Sa réapparition sur la scène politique libanaise ne s’est pas démarquée de ses habitus idéologiques et de ses calculs politiques qui s’inscrivent dans les interstices de ses prises de position idéologiques, de la recherche prioritaire d’accommodement avec les fascismes chiites et de la marginalisation intentionnelle du camp souverainiste représenté principalement par les mouvances politiques en milieu chrétien. Les critères de discrimination sont saillants et sans nuances. Comment peut-il se départir des normes de civilité politique et de concorde civile en adoptant une politique résolument conflictuelle et peu soucieuse d'équité sans engendrer des effets pervers?  Autrement, le mutisme du président de la République à cet endroit donne libre cours à des supputations qu’il gagnerait à expliciter.

Sa démarche s’est structurée au croisement des choix idéologiques induits par son “palestinisme” (Edward Saïd) et de ses retranscriptions politiques, et au mépris des équilibres systémiques qui devraient sous-tendre la gouvernance démocratique. Il passe outre le bilan désastreux de la politique de domination chiite, des cycles de conflits ouverts qu’elle a institués, de ses effets dévastateurs tous azimuts et de la pulvérisation de l’État de droit. Outre le manque de courage vis-à-vis de la milice meurtrière, les considérations idéologiques prenaient le pas sur les impératifs souverainistes constamment décalés par rapport au diktat du “palestinisme”. La lutte sans fin contre Israël dévalorise inévitablement la souveraineté étatique et avalise les extraterritorialités qui en ont excipé pour s’installer au cœur du paysage politique tourmenté et de ses dérives meurtrières.

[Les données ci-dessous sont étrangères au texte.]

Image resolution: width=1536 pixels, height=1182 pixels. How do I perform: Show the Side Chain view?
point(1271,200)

La démarche tortueuse et ses insinuations s’expliquent par la hiérarchisation des priorités politiques et des acteurs qui font fi de la donne stratégique qui a rendu possible la mutation politique virtuelle au Liban. La contre-offensive israélienne explique à elle seule la destruction de la plateforme opérationnelle de la politique impériale iranienne, l’élimination de ses mandataires et le changement de la donne politique dans les pays jadis colonisés par la politique de puissance iranienne. La politique d’arbitrage imposée par la communauté internationale et ses mandats stipulés par les résolutions internationales (1701, 1680, 1559) sont des passages obligés si on veut restaurer la paix et s’extraire aux dynamiques conflictuelles générées par la politique de puissance iranienne et ses instrumentalisations.

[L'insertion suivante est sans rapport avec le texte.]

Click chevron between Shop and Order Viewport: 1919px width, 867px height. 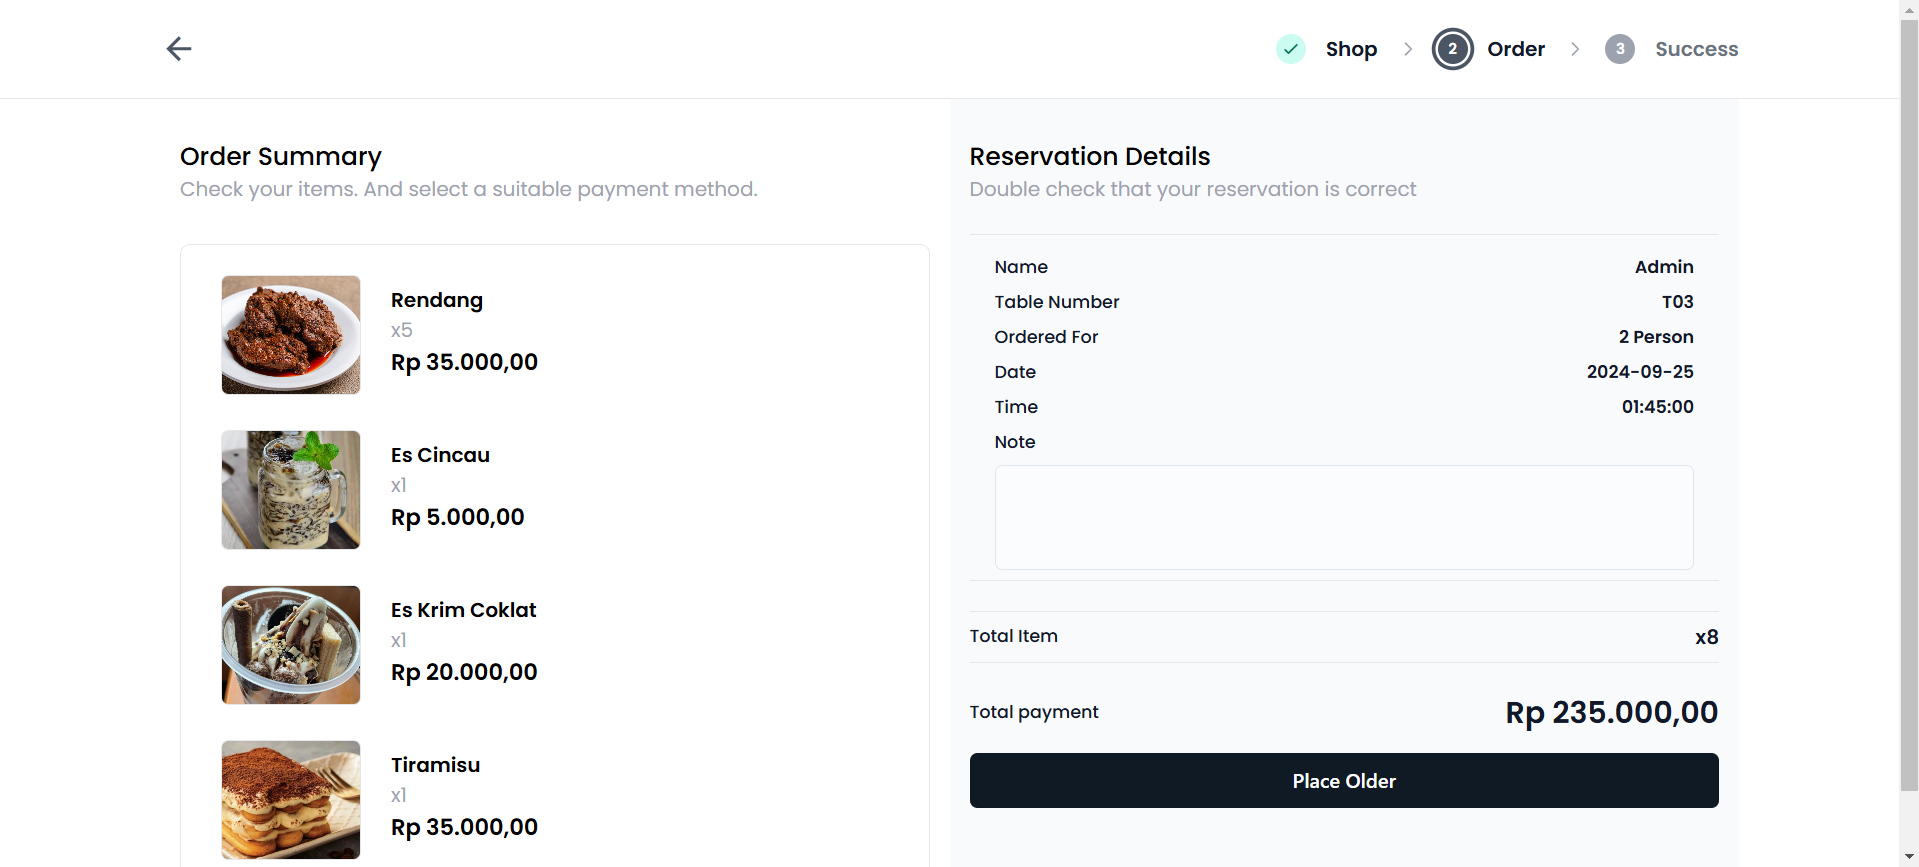click(x=1408, y=49)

La démarche politique en cours opère en vase clos et fait l’impasse sur les enjeux du désarmement du Hezbollah et de ses adeptes, du monopole de la violence étatique et de la fin des extraterritorialités politiques et militaires. La politique d’oblitération est un choix aussi bien idéologique que stratégique dont le processus de reconstruction ne peut s’accommoder. Sinon, les leçons répétitives des dynamiques meurtrières qui s’étalent sur six décennies supposent des retournements majeurs qui doivent se structurer autour du projet de la paix abrahamique et de ses modulations libanaises. Il n’est plus question de trêve intérimaire et de lignes de démarcation à géométrie variable, la conclusion d’un accord de paix avec Israël est désormais un objectif politique incontournable et atteignable.

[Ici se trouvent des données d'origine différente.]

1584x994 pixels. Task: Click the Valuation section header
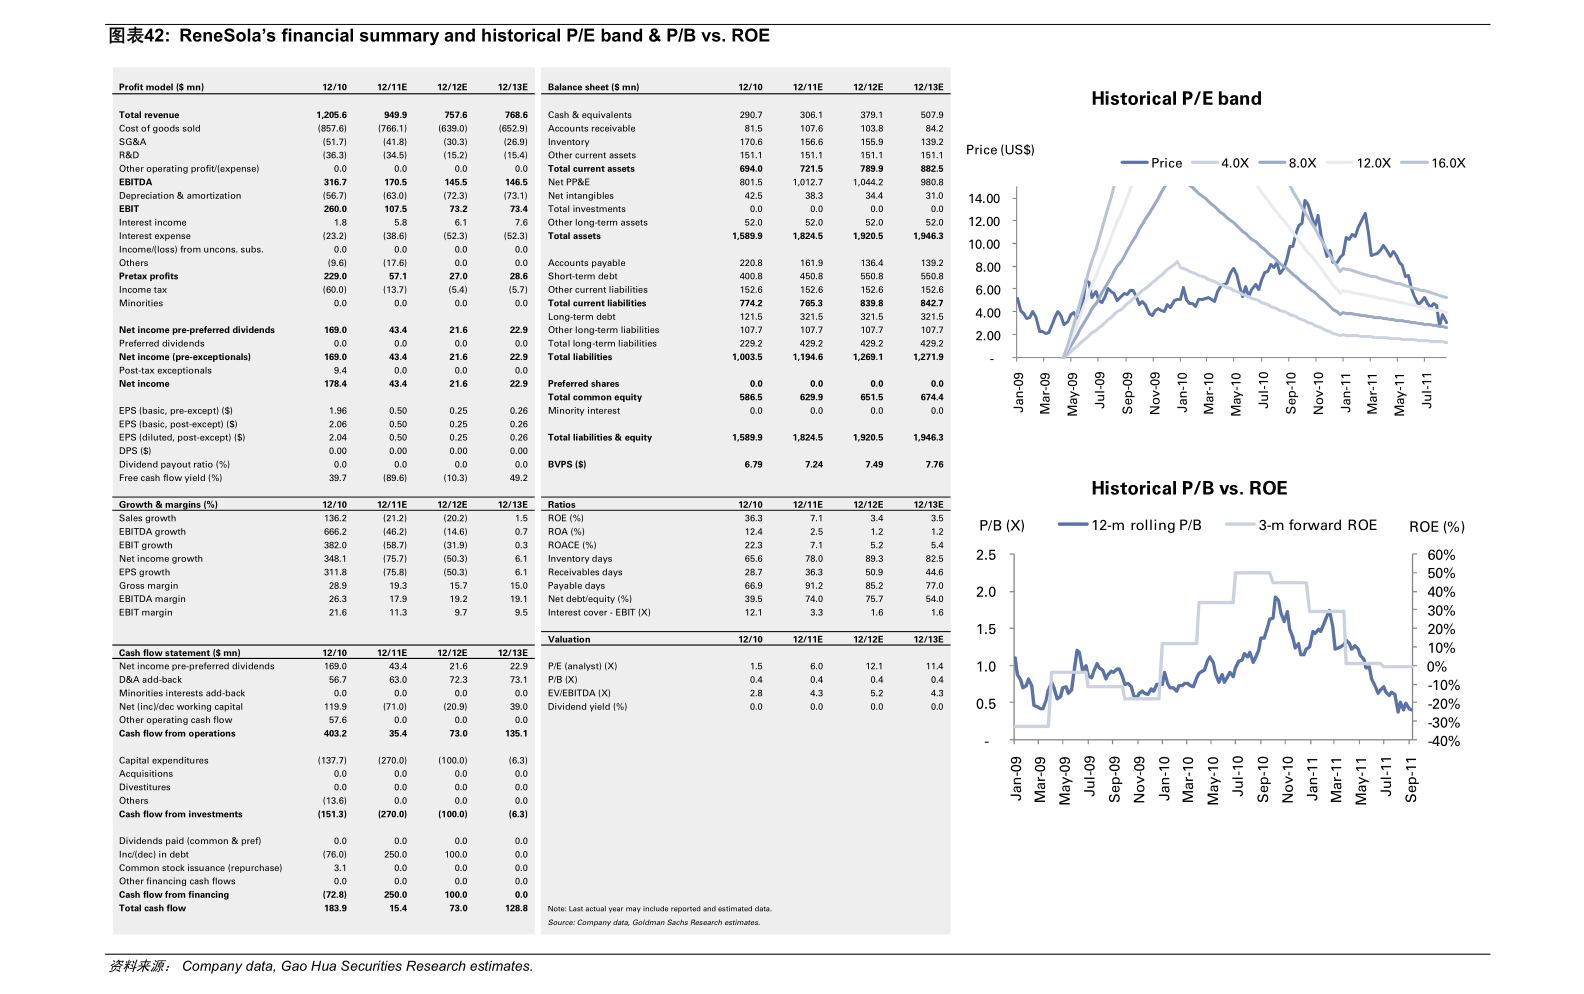pyautogui.click(x=569, y=639)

Le chapitre réformiste est structurellement lié à la stabilité géopolitique dont le Liban est dépourvu depuis si longtemps. Le schéma des “conflits continus” mis au point par le Hezbollah et ses émulateurs inscrit dans un continuum la politique de domination, la criminalité organisée et le terrorisme. Il est impossible de s’atteler à la résolution des problèmes économiques et sociaux sans saisir les interdépendances qui sont à l’origine de la délinquance qui en définit les registres de déploiement. La réforme passe par la normalisation du pays et par le régime international de pacification et de reconstruction des paramètres étatiques, des règles de civilité et des contrats sociaux. Or le schéma politique en cours ne semble pas cadrer avec ces attentes.